As a side note, I'm using the full dataset that Ivo provided a link to in his original question. It's a series of rar files (one-per-dog) each containing several different experiment runs stored as ascii arrays. Rather than try to copy-paste stand-alone code examples into this question, here's a bitbucket mercurial repository with full, stand-alone code. You can clone it with

hg clone https://[email protected]/joferkington/paw-analysis


Overview

There are essentially two ways to approach the problem, as you noted in your question. I'm actually going to use both in different ways.

  1. Use the (temporal and spatial) order of the paw impacts to determine which paw is which.
  2. Try to identify the "pawprint" based purely on its shape.

Basically, the first method works with the dog's paws follow the trapezoidal-like pattern shown in Ivo's question above, but fails whenever the paws don't follow that pattern. It's fairly easy to programatically detect when it doesn't work.

Therefore, we can use the measurements where it did work to build up a training dataset (of ~2000 paw impacts from ~30 different dogs) to recognize which paw is which, and the problem reduces to a supervised classification (With some additional wrinkles... Image recognition is a bit harder than a "normal" supervised classification problem).


Pattern Analysis

To elaborate on the first method, when a dog is walking (not running!) normally (which some of these dogs may not be), we expect paws to impact in the order of: Front Left, Hind Right, Front Right, Hind Left, Front Left, etc. The pattern may start with either the front left or front right paw.

If this were always the case, we could simply sort the impacts by initial contact time and use a modulo 4 to group them by paw.

Normal Impact Sequence

However, even when everything is "normal", this doesn't work. This is due to the trapezoid-like shape of the pattern. A hind paw spatially falls behind the previous front paw.

Therefore, the hind paw impact after the initial front paw impact often falls off the sensor plate, and isn't recorded. Similarly, the last paw impact is often not the next paw in the sequence, as the paw impact before it occured off the sensor plate and wasn't recorded.

Missed Hind Paw

Nonetheless, we can use the shape of the paw impact pattern to determine when this has happened, and whether we've started with a left or right front paw. (I'm actually ignoring problems with the last impact here. It's not too hard to add it, though.)

def group_paws(data_slices, time):   
    # Sort slices by initial contact time
    data_slices.sort(key=lambda s: s[-1].start)

    # Get the centroid for each paw impact...
    paw_coords = []
    for x,y,z in data_slices:
        paw_coords.append([(item.stop + item.start) / 2.0 for item in (x,y)])
    paw_coords = np.array(paw_coords)

    # Make a vector between each sucessive impact...
    dx, dy = np.diff(paw_coords, axis=0).T

    #-- Group paws -------------------------------------------
    paw_code = {0:'LF', 1:'RH', 2:'RF', 3:'LH'}
    paw_number = np.arange(len(paw_coords))

    # Did we miss the hind paw impact after the first 
    # front paw impact?
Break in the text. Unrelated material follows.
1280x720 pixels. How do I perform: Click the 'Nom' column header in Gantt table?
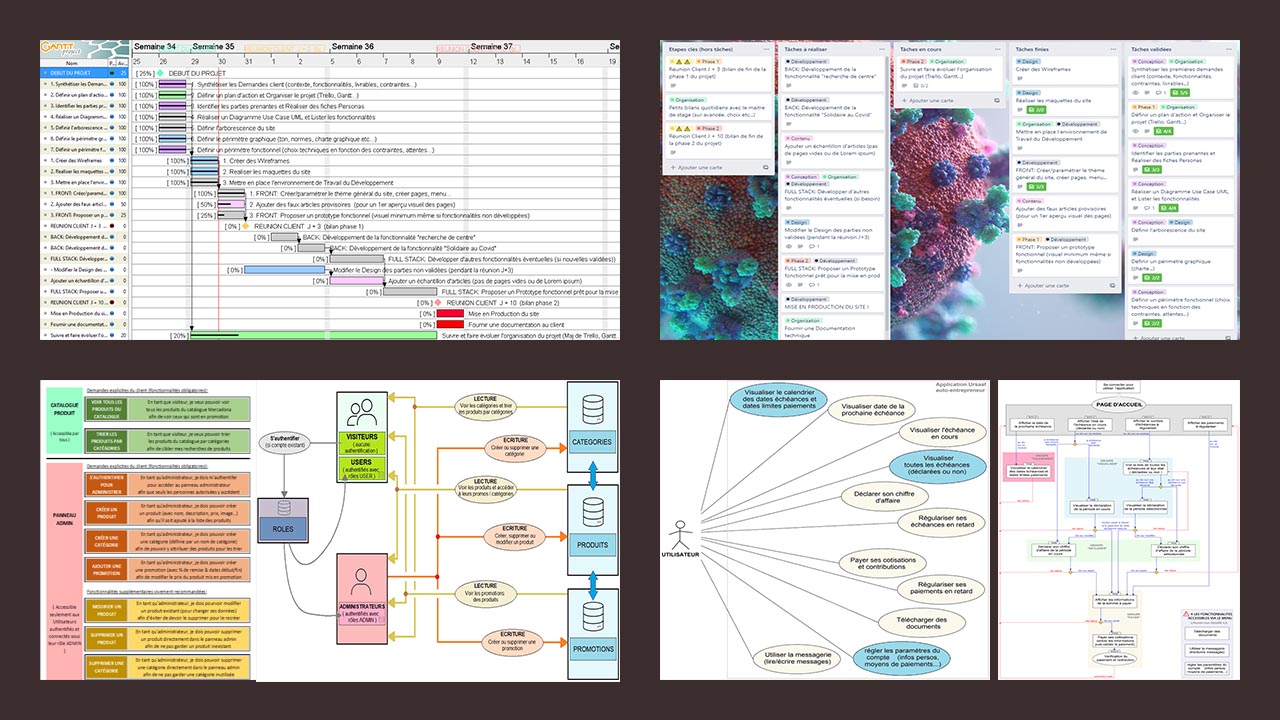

If so, first dx will be positive...
    if dx[0] > 0: 
        paw_number[1:] += 1

    # Are we starting with the left or right front paw...
    # We assume we're starting with the left, and check dy[0].
    # If dy[0] > 0 (i.e. the next paw impacts to the left), then
    # it's actually the right front paw, instead of the left.
    if dy[0] > 0: # Right front paw impact...
        paw_number += 2

    # Now we can determine the paw with a simple modulo 4..
    paw_codes = paw_number % 4
    paw_labels = [paw_code[code] for code in paw_codes]

    return paw_labels

In spite of all of this, it frequently doesn't work correctly. Many of the dogs in the full dataset appear to be running, and the paw impacts don't follow the same temporal order as when the dog is walking. (Or perhaps the dog just has severe hip problems...)

Abnormal Impact Sequence

Fortunately, we can still programatically detect whether or not the paw impacts follow our expected spatial pattern:

def paw_pattern_problems(paw_labels, dx, dy):
    """Check whether or not the label sequence "paw_labels" conforms to our
    expected spatial pattern of paw impacts. "paw_labels" should be a sequence
    of the strings: "LH", "RH", "LF", "RF" corresponding to the different paws"""
    # Check for problems... (This could be written a _lot_ more cleanly...)
    problems = False
    last = paw_labels[0]
    for paw, dy, dx in zip(paw_labels[1:], dy, dx):
        # Going from a left paw to a right, dy should be negative
        if last.startswith('L') and paw.startswith('R') and (dy > 0):
            problems = True
            break
        # Going from a right paw to a left, dy should be positive
        if last.startswith('R') and paw.startswith('L') and (dy < 0):
            problems = True
            break
        # Going from a front paw to a hind paw, dx should be negative
        if last.endswith('F') and paw.endswith('H') and (dx > 0):
            problems = True
            break
        # Going from a hind paw to a front paw, dx should be positive
        if last.endswith('H') and paw.endswith('F') and (dx < 0):
            problems = True
            break
        last = paw
    return problems

Therefore, even though the simple spatial classification doesn't work all of the time, we can determine when it does work with reasonable confidence.

Training Dataset

From the pattern-based classifications where it worked correctly, we can build up a very large training dataset of correctly classified paws (~2400 paw impacts from 32 different dogs!).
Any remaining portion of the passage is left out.